However, when it did come time as an undergraduate at Harvard for him to choose whether to major in physics or comp science, he selected the former because “physics was more of a fundamental thing to study, with a degree of eternal truth to it that I felt computer science did not necessarily have,” Cohen posits. “I wanted a real, solid underpinning for whatever I decided to do later on… Physics seemed more unchanging to me, more eternally useful, and I felt like I would have more options afterwards by majoring in physics.”

But he was also always driven to humor, and wrote comedic essays and served as the President of the Harvard Lampoon. By the time he graduated from college, a plethora of his peers were jetting to Hollywood to launch careers in comedy writing. “Prior to that I never knew anyone who had done that and never thought of that as a career,” he says. He still went to graduate school, because, he recalls saying to himself, “if I don’t go now, I will forget everything I’ve learned. I have to keep up the momentum.”

But while a grad student, he continued writing. “I reached the point in graduate school where I had gotten a master’s degree and was at a dead end on what I had been working on as research, and I would have had to start on something new,” Cohen says. “It was a good time to think about what I was doing next. The comedy writing won out at that point and I gave it a try.”

Cohen took a leave of absence from Berkeley and “hung around my cheap, rent-controlled apartment” where he wrote sample scripts for various TV programs. By chance and “pure luck”, one of his scripts found its way into the hands of Mike Judge, the creator of animated shows such as Beavis and Butthead and King of the Hill, who at the time was looking for “cheap writers.” Before he knew it, Cohen was hired to write some early episodes of Beavis and Butthead, and in 1993, he joined the staff of The Simpsons, where he remained until 1998, when he and Groening launched Futurama.

As Executive Producer, Cohen considers his most important responsibility to be that of head writer, and is involved with every script from its conception through its infancy and as it flowers into adulthood as a finished product ready to be animated. It takes more than eight months to produce one episode of Futurama, from the moment a script is finalized to the time it is fully animated and ready to air.

Despite the fact that he incorporates many scientific references into his shows, he ironically is still unsure whether his decision to study physics was exactly the right one for his career path. Spoken like a true scientist, he admits that he cannot make a final deduction because he “was not able to perform the experiment successfully by majoring in every subject.” But physics definitely helped him–“I feel like I was forced to work very hard, and to think hard and logically, and to try to understand the process behind the correct answer… and those things all come in handy no matter what you do.”

New episodes of Futurama are expected to be aired this year.
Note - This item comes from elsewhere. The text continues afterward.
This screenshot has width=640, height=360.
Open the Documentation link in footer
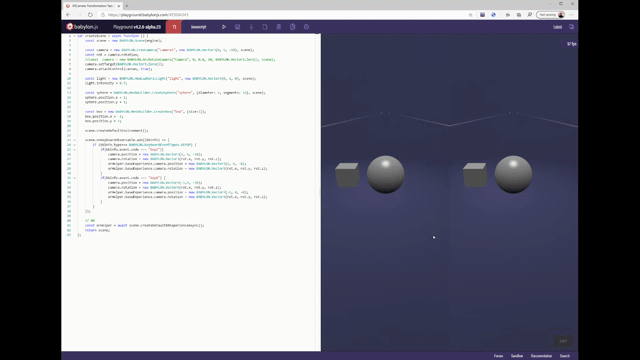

In an APS News exclusive, Cohen reveals for the first time that in the 10th episode of the upcoming season, tentatively entitled “The Prisoner of Benda,” a theorem based on group theory was specifically written (and proven!) by staffer/PhD mathematician Ken Keeler to explain a plot twist. Cohen can’t help but chuckle at the irony: his television-writing rule is that entertainment trumps science, but in this special case, a mathematical theorem was penned for the sake of entertainment.

Does the physicist-turned-comedy icon have any regrets? “What I do is ultimately not similar to physics or computer science,” Cohen admits. “I would like to have lived two lives, to be a scientist in one... So of course I have regrets. Science is more important than what we do, although I do get a lot of satisfaction out of my work.”
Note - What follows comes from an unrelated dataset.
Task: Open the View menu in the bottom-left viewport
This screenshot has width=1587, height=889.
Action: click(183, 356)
“One thing I worry about is that when we purposely present inaccurate science in Futurama in the name of entertainment, that viewers may hold it against us,” he concedes. “We do have genuine respect for science, and we’re trying, when we can, to raise the level of discussion of science on television. If we fail sometimes, I hope people still appreciate the frequent attempts to bring real science into the show. I apologize in advance for any failures in the future, because I’m sure there will be many more, hopefully entertaining, failures.”

“Comedy writing is not closely related to physics,” Cohen concludes. And yet he does confess that the research arm of science in general has correlations to comedy writing, in that their creative processes have similarities. “On a day to day basis, I’m not using a lot of diagrams and solving differential equations. But sometimes in writing, as in scientific research, you rely on your gut instinct and your experience to tell you that yes, I am setting off on a road that is worthwhile.”

Alaina G. Levine is a science writer and President of Quantum Success Solutions, a leadership and professional development consulting enterprise. She can be contacted through www.alainalevine.com.

©, 2010, Alaina G. Levine.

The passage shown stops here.